What will they do this year during GDC? The future of gaming, specifically on 20 March 1am GMT+8. It’ll need to put up a presentation and prove developers and publishers that streaming games and machines that streams games is the future. Or something along those lines.
Xbox and Microsoft has been talking a big game about game streaming and its Xbox Game Pass. What’s next? Their Project xCloud game streaming solution. They’ve already ported Xbox Live to iOS and Android, so the fact that they’ll be talking about community growth during GDC 2019 means they’re not backing down on their Game Passes and streaming tech.
Since it’s a game developer’s expo, they’ll be less talk about the games. You can tune in to this year’s E3 for that.
A Valve And Epic Showdown
Epic as in company, not adjective. Two PC online digital distribution hubs, Valve’s Steam and Epic’s Game Store, will be vying for every game developer’s attention. With Epic’s “State of Unreal” and “Epic Games Store: An Update and Q&A” panels going toe-to-toe against Valve’s “Steam Business Update”, we’ll be interested to find out what the future holds for both platforms.
Any Issues Outside Of The US & Europe?
While the following trends and possible topics about streaming is good and all, they may not yet be applicable in Southeast Asia. Unless you’re in Singapore, internet is pretty borked in most third-world countries.

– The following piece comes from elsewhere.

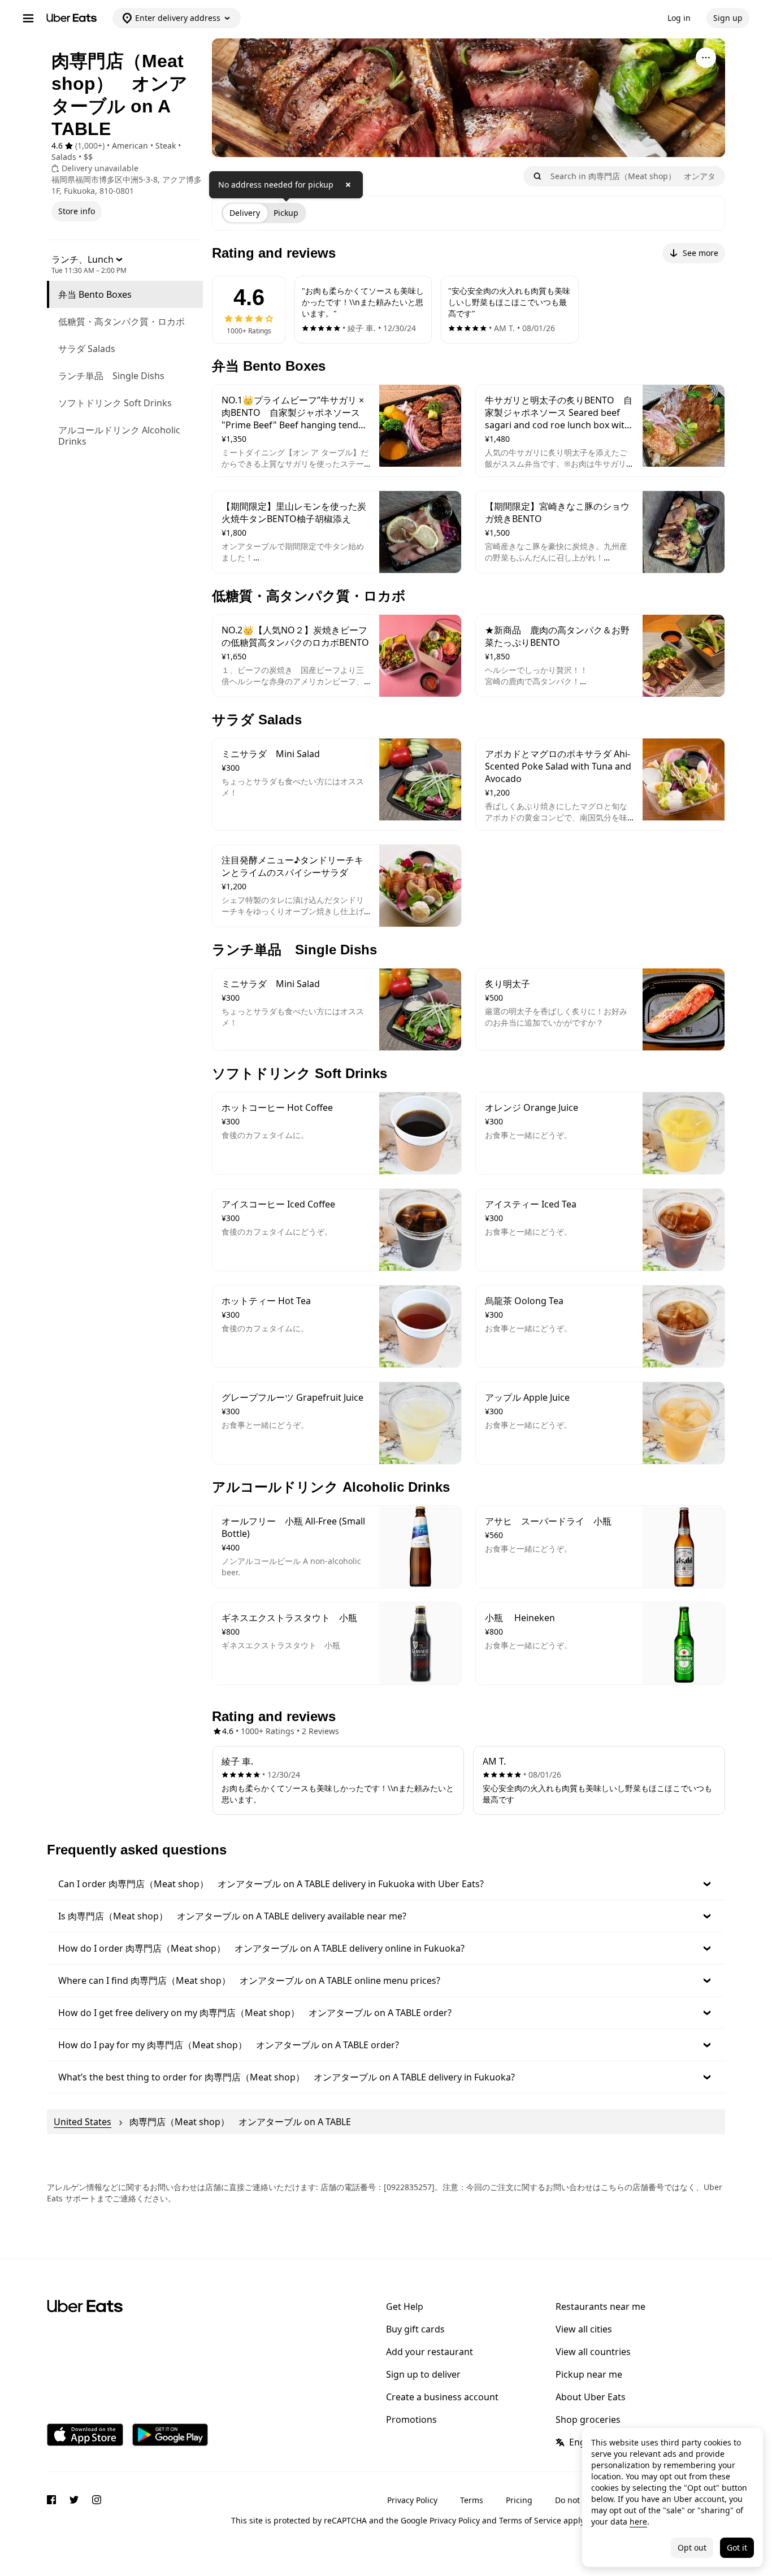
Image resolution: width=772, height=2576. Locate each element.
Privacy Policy (412, 2500)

This means streaming games in the future require users to buy pretty expensive data plans. Which also means telcos are going to be putting their foot in the gaming door; lord knows they’re doing it already under the pretence of helping out esports.
We could be thinking outside the box here, but it’s how the games business works: if you have more customers loving your streaming tech, you’ll have more money thrown at you. What you do with it, be it improve the tech further or just find a way to nickel and dime people with said tech, is really the social responsibility of these companies.